O escândalo envolvendo o "sumiço" dos móveis do Palácio da Alvorada, denunciado por Janja da Silva logo após a posse de Lula, revelou-se uma verdadeira fake news. Janja não apenas acusou levianamente o ex-presidente Jair Bolsonaro e a ex-primeira-dama Michelle de furto dos móveis, mas usou essa falsa narrativa para justificar a compra de novos e caros itens para o Alvorada, totalizando um gasto impressionante de R$ 26 milhões. Essa denúncia, veiculada em rede nacional, não passou de uma estratégia que acabou resultando em um gasto significativo de recursos públicos para a repaginação do palácio.

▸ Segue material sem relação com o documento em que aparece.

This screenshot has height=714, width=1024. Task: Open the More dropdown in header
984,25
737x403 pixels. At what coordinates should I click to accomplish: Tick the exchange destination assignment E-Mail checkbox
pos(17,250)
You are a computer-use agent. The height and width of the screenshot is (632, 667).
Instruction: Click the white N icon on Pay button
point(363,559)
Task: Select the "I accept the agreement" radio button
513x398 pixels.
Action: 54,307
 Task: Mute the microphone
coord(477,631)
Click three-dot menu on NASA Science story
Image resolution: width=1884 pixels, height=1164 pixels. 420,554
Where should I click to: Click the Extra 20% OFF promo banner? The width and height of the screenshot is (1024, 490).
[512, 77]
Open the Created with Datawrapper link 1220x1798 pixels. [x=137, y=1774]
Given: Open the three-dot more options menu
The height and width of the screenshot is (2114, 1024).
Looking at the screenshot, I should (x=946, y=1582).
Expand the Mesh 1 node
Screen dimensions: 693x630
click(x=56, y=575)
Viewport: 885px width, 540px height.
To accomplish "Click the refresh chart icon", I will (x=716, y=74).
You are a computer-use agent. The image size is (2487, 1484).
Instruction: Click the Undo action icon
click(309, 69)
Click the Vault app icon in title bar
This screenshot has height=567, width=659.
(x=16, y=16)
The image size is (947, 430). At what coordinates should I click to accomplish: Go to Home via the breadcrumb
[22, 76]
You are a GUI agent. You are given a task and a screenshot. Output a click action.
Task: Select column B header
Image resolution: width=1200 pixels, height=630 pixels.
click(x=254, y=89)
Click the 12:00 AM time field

Dez meses depois, a verdade veio à tona: os móveis que supostamente haviam desaparecido foram encontrados nos porões do Palácio da Alvorada. O erro grosseiro e a falta de transparência geraram repercussões legais, com a Justiça Federal determinando que o casal Bolsonaro fosse indenizado em R$ 15 mil pela disseminação da mentira.
A acusação infundada de Janja e a tentativa de criminalizar o casal Bolsonaro não apenas mancharam a imagem da presidência, mas também levantaram sérias questões sobre a gestão do dinheiro público. A aquisição de móveis de luxo, baseada em uma premissa falsa, expôs a administração Lula a duras críticas sobre prioridades e o uso de recursos. Mesmo diante da decisão judicial, o governo permanece em silêncio, e a Advocacia-Geral da União já anunciou que recorrerá da sentença.
O caso escancara a fragilidade e a irresponsabilidade com que a atual gestão lida com o patrimônio público, transformando uma simples troca de móveis em um escândalo de milhões, enquanto acusações levianas são lançadas sem o devido cuidado ou investigação.